Besonders noble Modelle sind mit Champagnerkapseln veredelt – mehr als 700 unterschiedliche Kapseln hat er lagernd. Auf Wunsch stattet er die Lampen mit speziellen Leuchtbirnen und Lautsprechern aus, die dann via Bluetooth mit dem Handy bedient werden können. Seit 2012 macht er auch Porträts aus Korken. Sein erstes, die „Queen of Cork“, ist eine Hommage an Freddie Mercury. Tausende Weinkorken musste Kubini sammeln, um sie danach, je nach Farbton, in eine Leinwand zu nageln. Auf diese Weise hat er ein Bildnis der ganz besonderen Art geschaffen: ein beeindruckendes Mosaik aus 11.956 Korken auf einer 200 x 260 Zentimeter großen Leinwand.
Kubini verwendet für seine Porträts ausschließlich gebrauchte Korken, die nicht nachgefärbt werden. Ihre Farbgebung erhalten sie ausschließlich vom Wein. So gelingen ihm fantastische Details und Schattierungen. „Es ist aber auch eine Sisyphusarbeit“, räumt der Weinexperte ein. Sammeln, sortieren, platzieren. Wie lange braucht er denn für ein solches Porträt?
„Im Schnitt sind es 100 Stunden“, sagt Kubini, die „Queen of Cork“habe ihn deutlich länger in Anspruch genommen.
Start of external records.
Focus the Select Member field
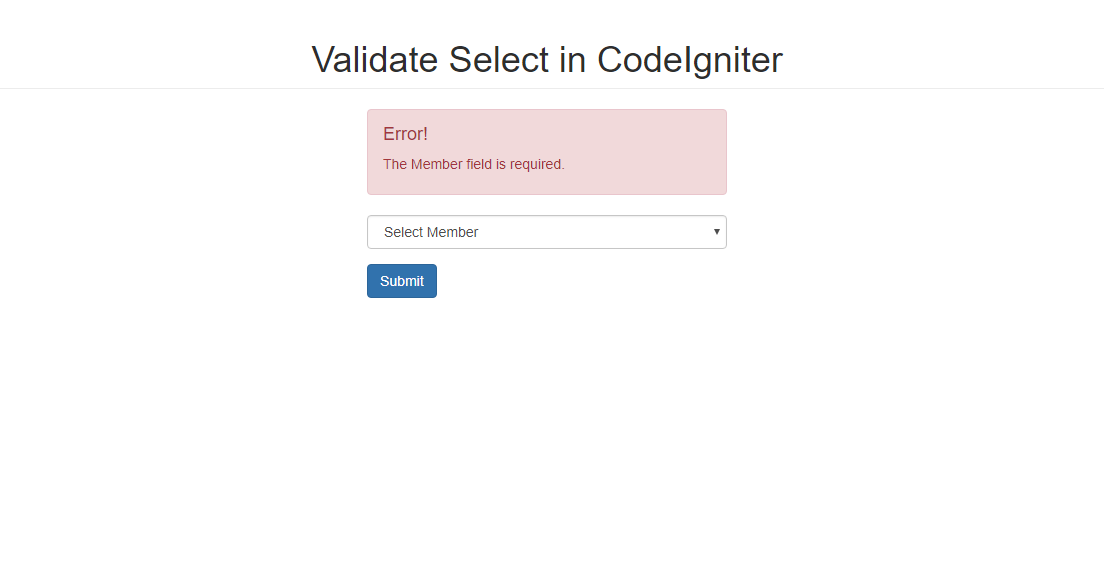 pos(546,232)
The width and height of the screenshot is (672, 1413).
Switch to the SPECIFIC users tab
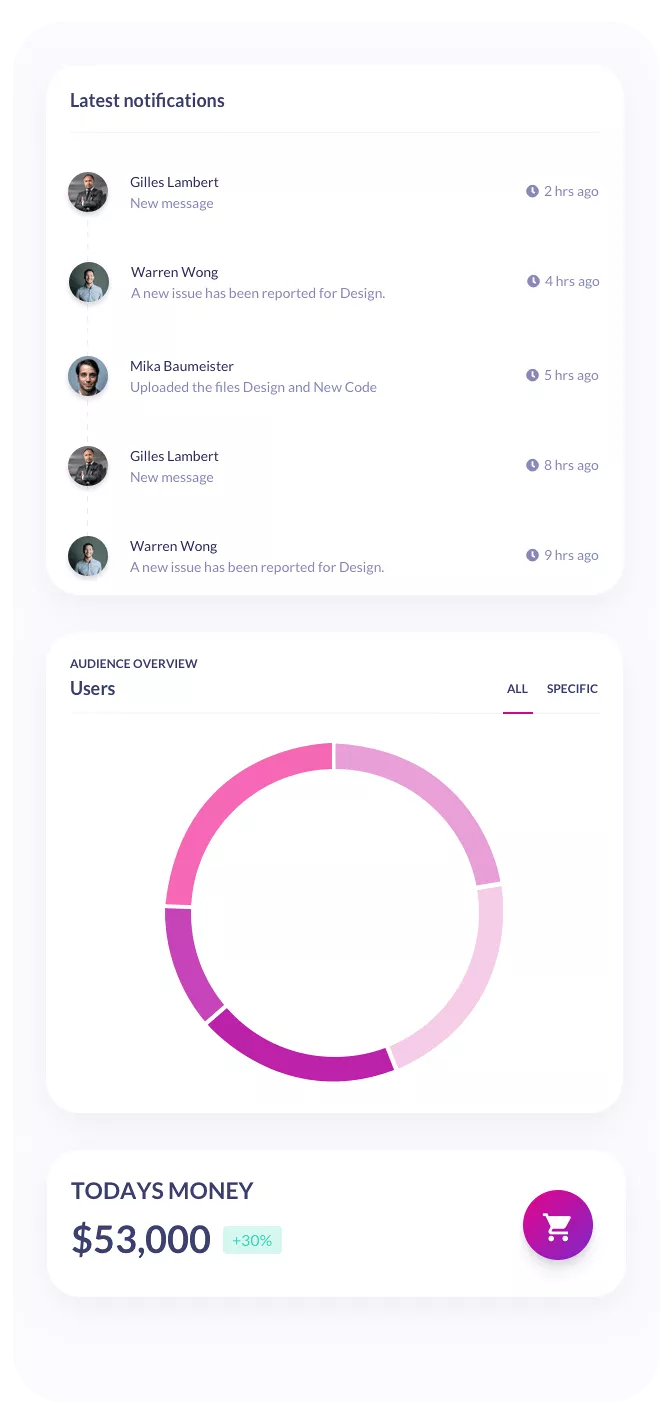pyautogui.click(x=572, y=689)

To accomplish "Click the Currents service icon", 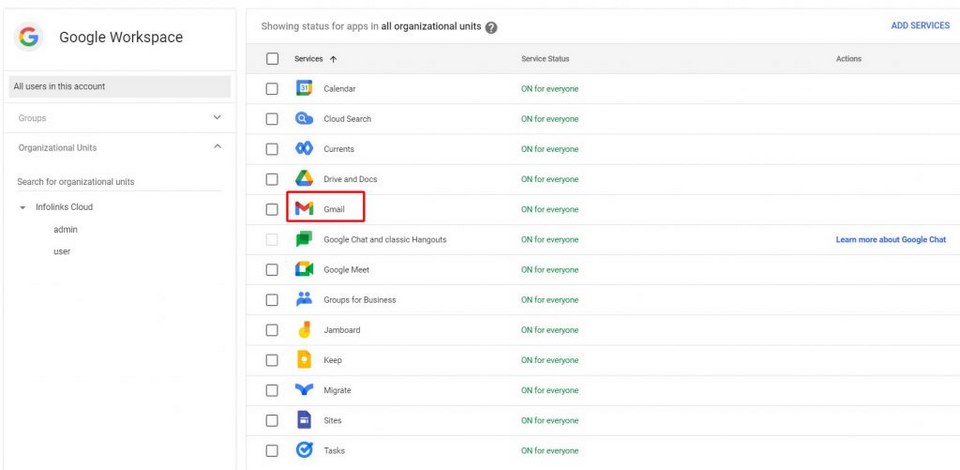I will pos(304,149).
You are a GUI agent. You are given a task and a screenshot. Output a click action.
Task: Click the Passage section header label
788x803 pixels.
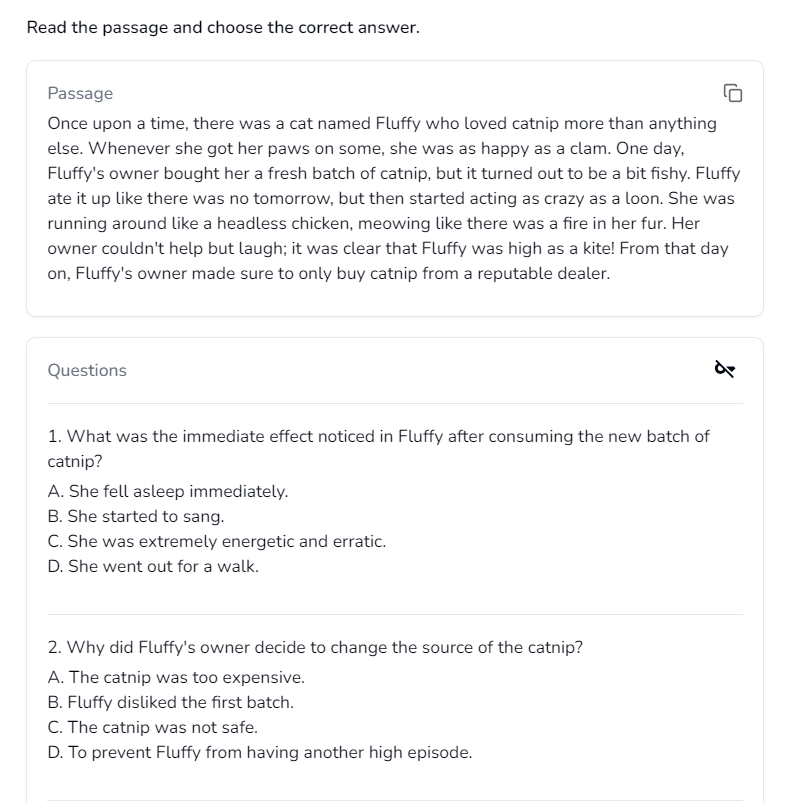[x=80, y=93]
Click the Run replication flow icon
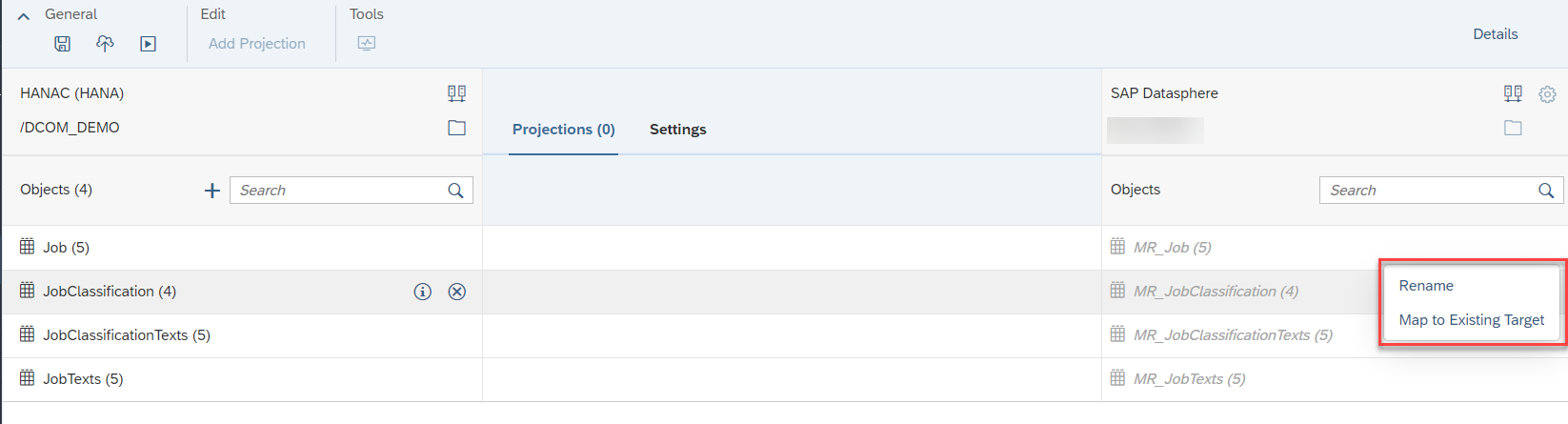Image resolution: width=1568 pixels, height=424 pixels. click(148, 44)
Weil Kubini die Entstehung mitgefilmt und anschließend als Zeitrafferaufnahme bei YouTube veröffentlicht hat, lässt sich der zeitliche Aufwand ziemlich genau bestimmen: 300 Stunden. Verständlich, dass er sich von seinem Erstlingswerk nur ungern trennen will: „Ich habe bereits sehr gute Angebote erhalten“, sagt er. Hergeben würde er es nur für einen Preis, zu dem er nicht Nein sagen kann.
Zuletzt hat er ein Porträt von Jahrhundertkoch Eckart Witzigmann zu dessen 75. Geburtstag angefertigt. „Jedes Stück ist anders und ein Original“, schwärmt er von den in Handarbeit gefertigten Stücken. Mit den Korkwerken will er Erinnerungen an besondere Weine konservieren. Und auch ein bisschen die Welt verbessern: Ressourcen sparen, Müll vermeiden, Safe the Planet eben. Seit knapp zwei Jahren arbeitet er an einem neuen Projekt: „The World of Wine“, einem Globus aus Weinkorken, Durchmesser 160 Zentimeter.
17.000 Korken benötigt er dafür. Ein Mammutprojekt. Wer will, kann Korken spenden. Von Korken kann Kubini nie genug kriegen.